For the scientist Nicholas Naassim Taleb, the idea of predicting the future is insane. We have a “turkey problem.”
Drawing conclusions from the past to the future because we cannot do otherwise
Just as cheerful turkeys would do, clucking happily on their farm. If one were to ask them what forecasts they have for the future, the Putengesellschaft would of course take a very rosy view of them. Why would the fowl think that way about future times? Because of her past experience!
So far they have been well looked after by the farmer. He brought meals every day, provided a nice warm stable and always made sure that they lacked nothing.
The turkeys – of course – do not remember a Thanksgiving. None of them would have the idea of anticipating their own stuffing and slaughter.
For Taleb, the turkeys illustrate the striking problem of our prevailing model of thinking
Companies, institutes, newspapers, strategists, financial advisors, schools and public authorities – they all take it for granted that the future is predictable.

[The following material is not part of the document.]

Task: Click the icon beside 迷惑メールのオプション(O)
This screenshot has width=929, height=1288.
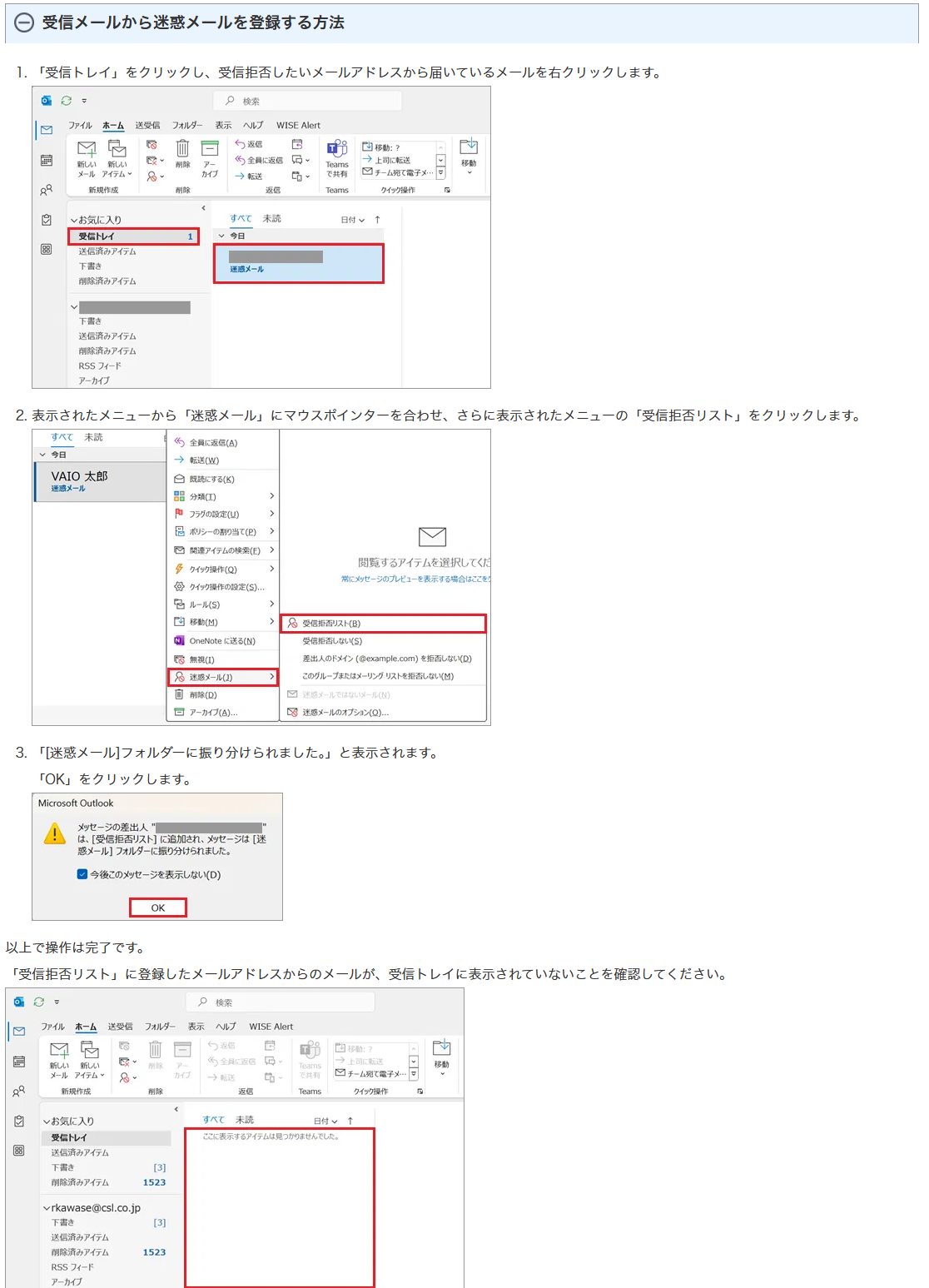Action: click(292, 712)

Entire professions, such as management consultants or risk managers, even live on this assumption. They make their forecasts on the basis of the reproduction of the past.
No loadable data record
Forecasts based on past experience can lead to unpleasant consequences because past events cannot be used as a yardstick for the future.
To put it succinctly – the future can still surpass everything that has happened so far. It does not stick to worst-case scenarios or to best-case scenarios from the past.
If forecasts were possible, there would have been no reactor accident
For the scientist, events such as the reactor accident in Fukushima are proof of his thesis – namely that the future is neither predictable nor predictable.
Fukushima was built on the basis of past experience. This experience was the most violent earthquake Japan has ever experienced. Fukushima could have endured such a thing. The designers have calculated this.
But the future brought more violent shocks and quakes in 2011. This led to the destruction of the reactor in 2011.
We humans can’t predict events any more than turkeys can predict Thanksgiving, says Taleb.